_TASK DESCRIPTION_
Reproduce every line of the records below word for word, leaving out the pictures.

_STORED RECORDS_
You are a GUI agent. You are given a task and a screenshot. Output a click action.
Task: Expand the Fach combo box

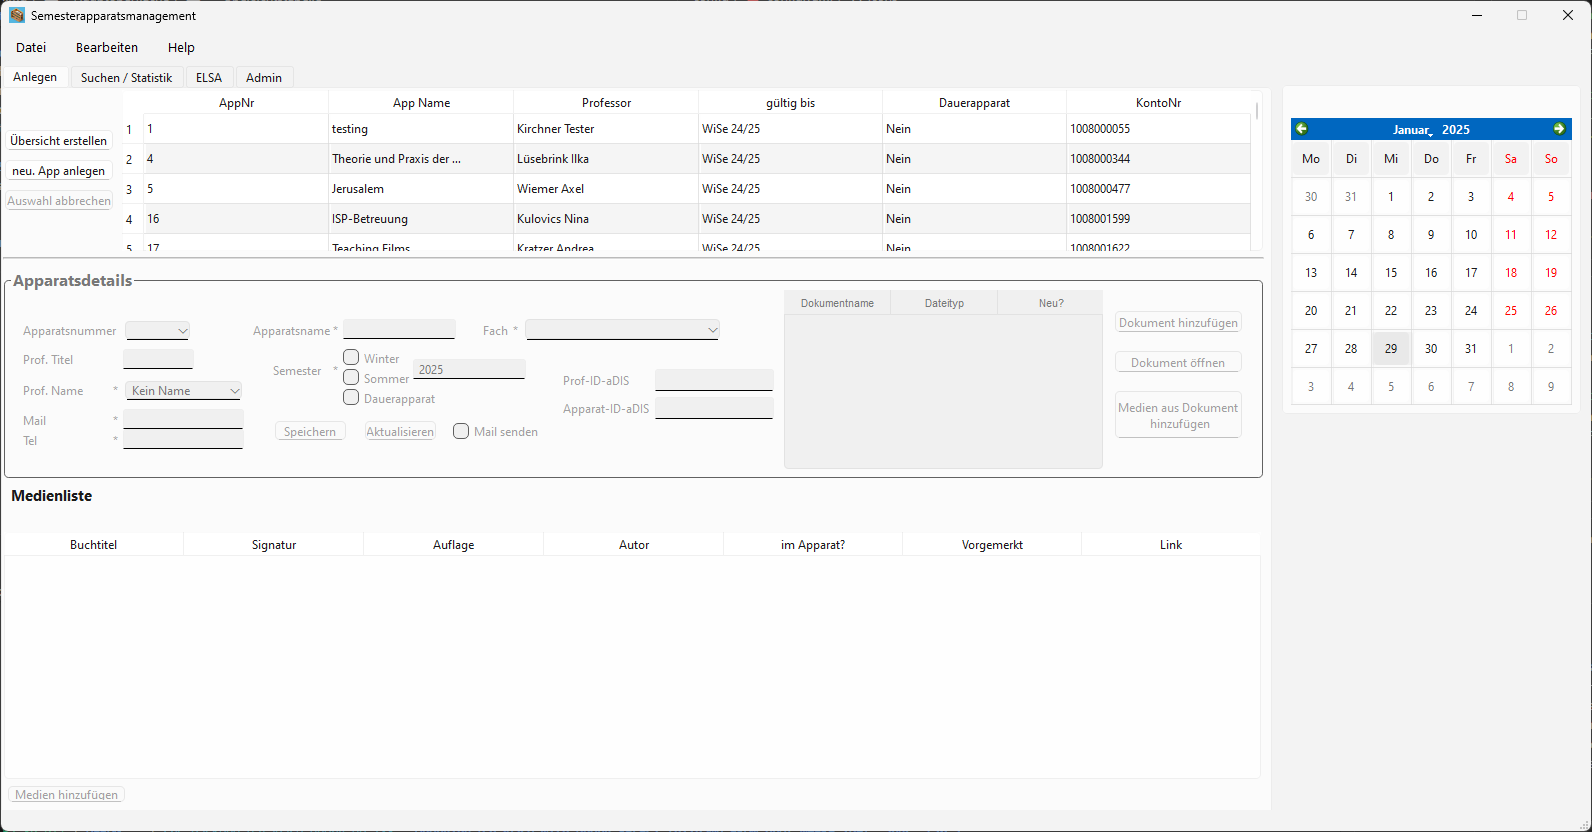coord(622,330)
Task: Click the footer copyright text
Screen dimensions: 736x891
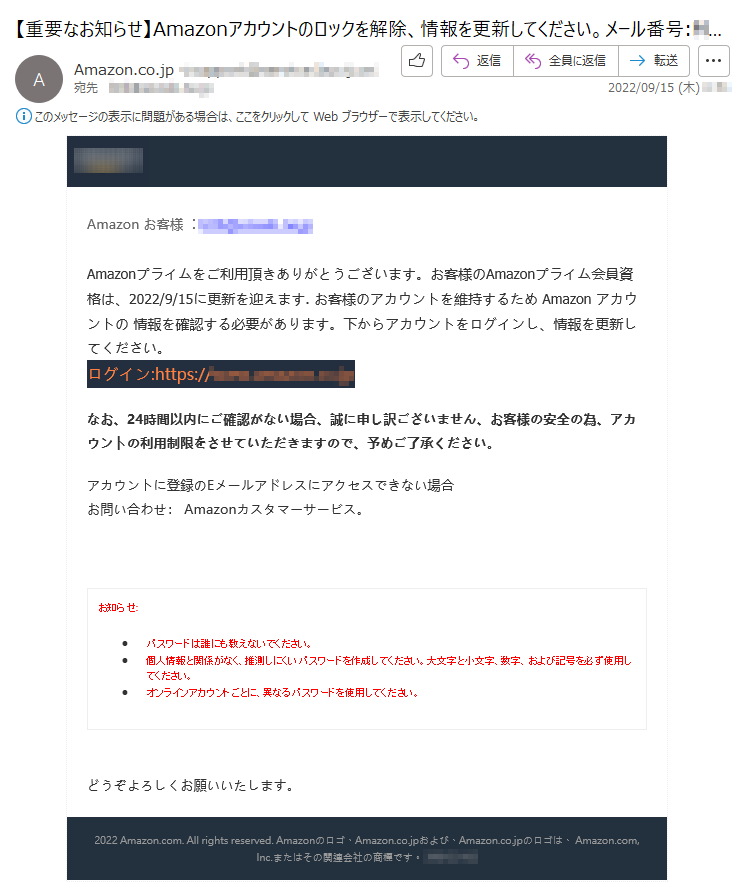Action: (x=367, y=848)
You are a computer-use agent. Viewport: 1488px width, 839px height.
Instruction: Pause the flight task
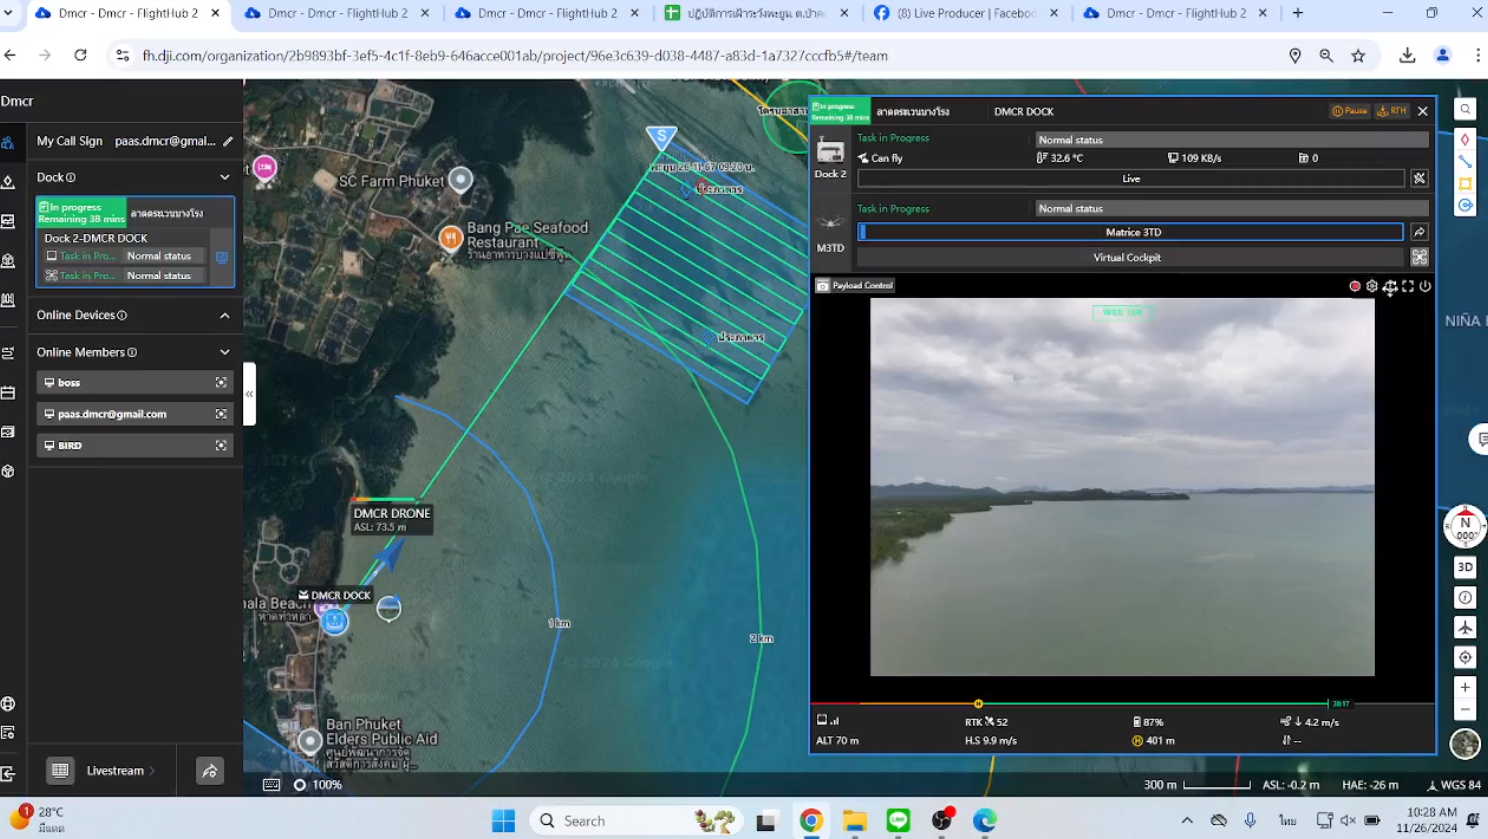click(1349, 111)
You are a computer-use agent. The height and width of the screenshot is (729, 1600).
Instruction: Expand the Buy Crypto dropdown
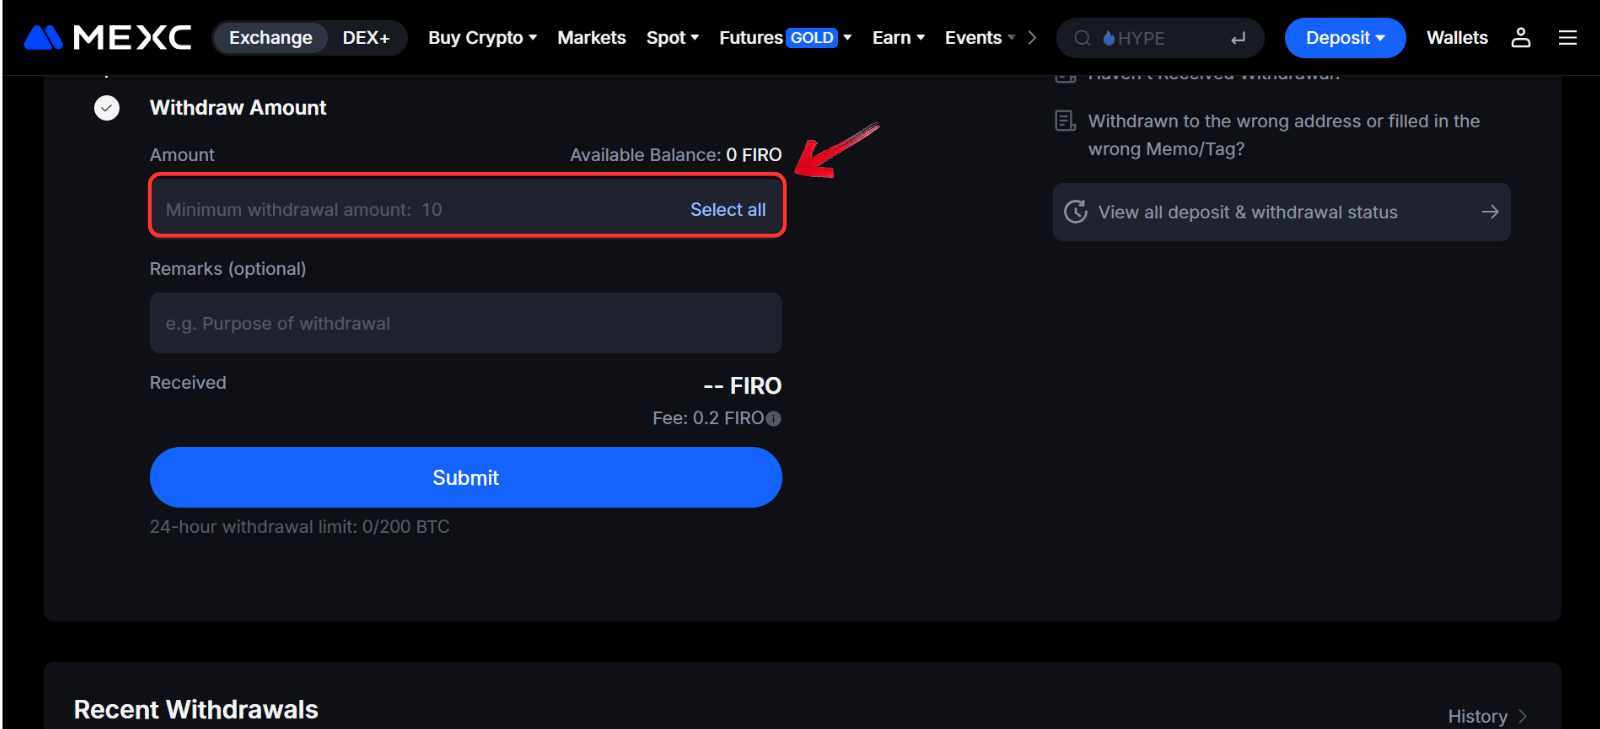tap(482, 38)
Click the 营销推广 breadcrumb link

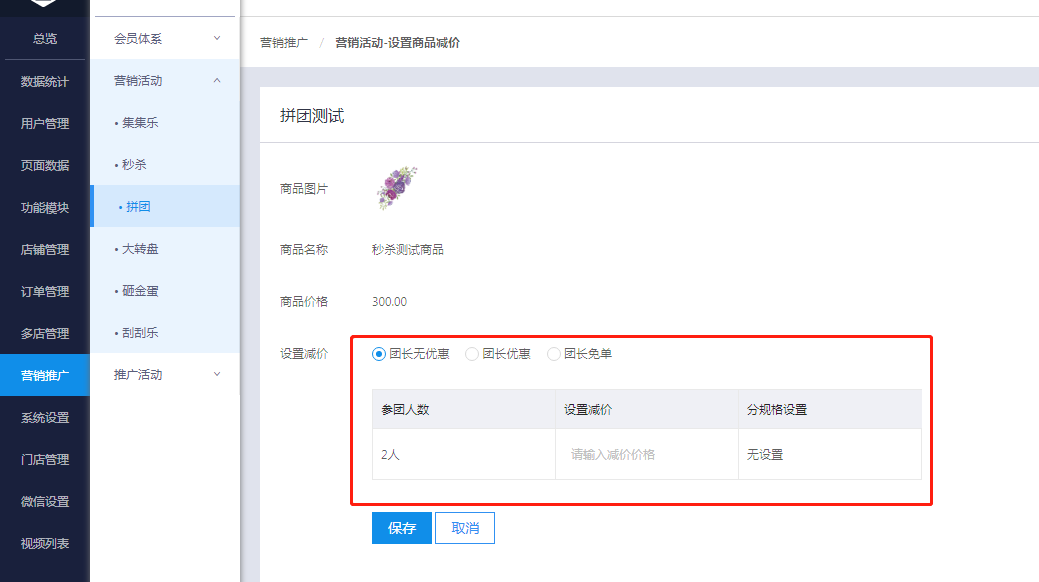coord(285,43)
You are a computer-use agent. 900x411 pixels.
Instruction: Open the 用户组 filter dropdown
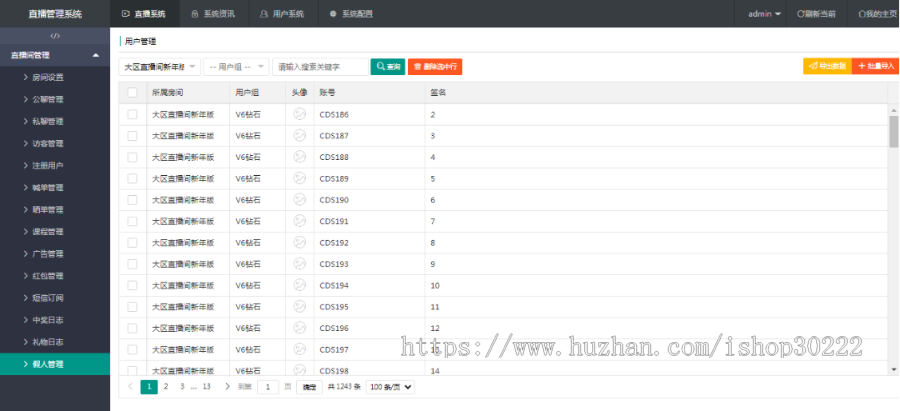pyautogui.click(x=235, y=67)
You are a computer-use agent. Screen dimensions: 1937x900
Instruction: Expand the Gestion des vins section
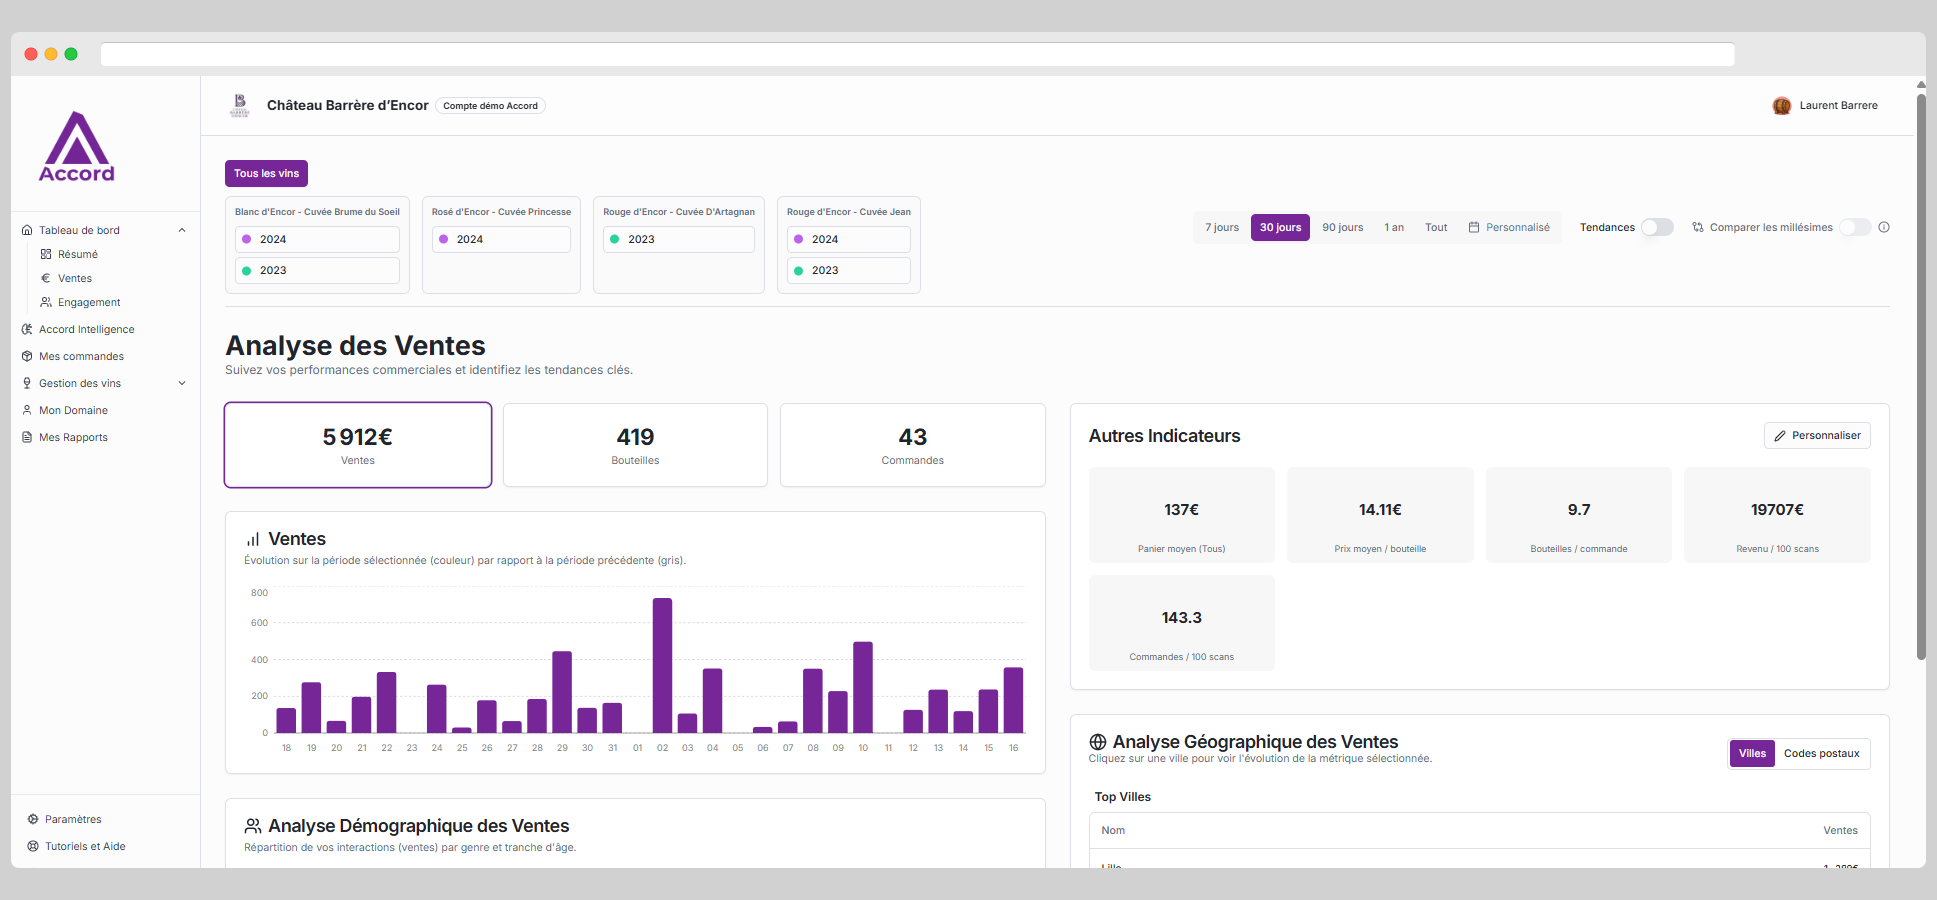(x=182, y=383)
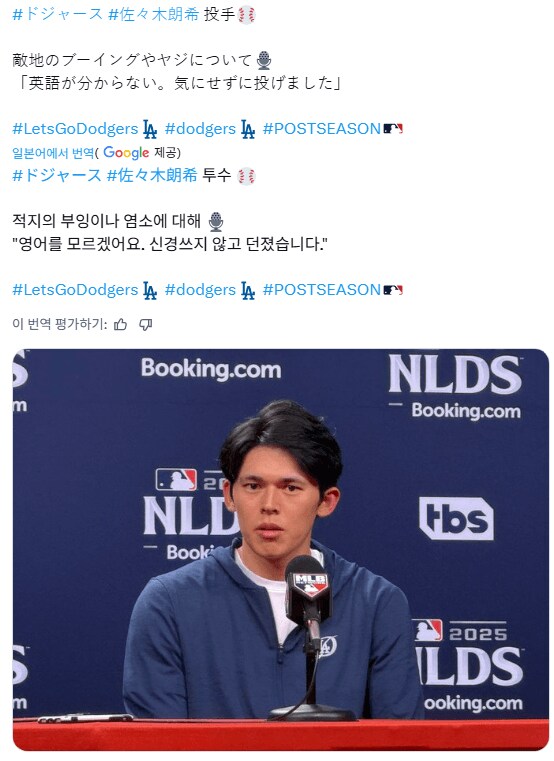Click the MLB logo after the translated #POSTSEASON
554x761 pixels.
tap(393, 290)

_ANSWER TO THE EXERCISE_
You are a GUI agent. You are given a task and a screenshot. Output a click action.
Task: Expand the Fach combo box

coord(622,330)
Task: Click the footer copyright text
Screen dimensions: 736x891
Action: (x=367, y=848)
You are a computer-use agent. Viewport: 1488px width, 839px height.
Instruction: Pause the flight task
click(1349, 111)
You are a computer-use agent. The height and width of the screenshot is (729, 1600).
Instruction: Expand the Buy Crypto dropdown
tap(482, 38)
Click the 营销推广 breadcrumb link

coord(285,43)
You are a computer-use agent. 900x411 pixels.
Instruction: Open the 用户组 filter dropdown
pyautogui.click(x=235, y=67)
You are a computer-use agent. Screen dimensions: 1937x900
Instruction: Expand the Gestion des vins section
(x=182, y=383)
Click the MLB logo after the translated #POSTSEASON
554x761 pixels.
tap(393, 290)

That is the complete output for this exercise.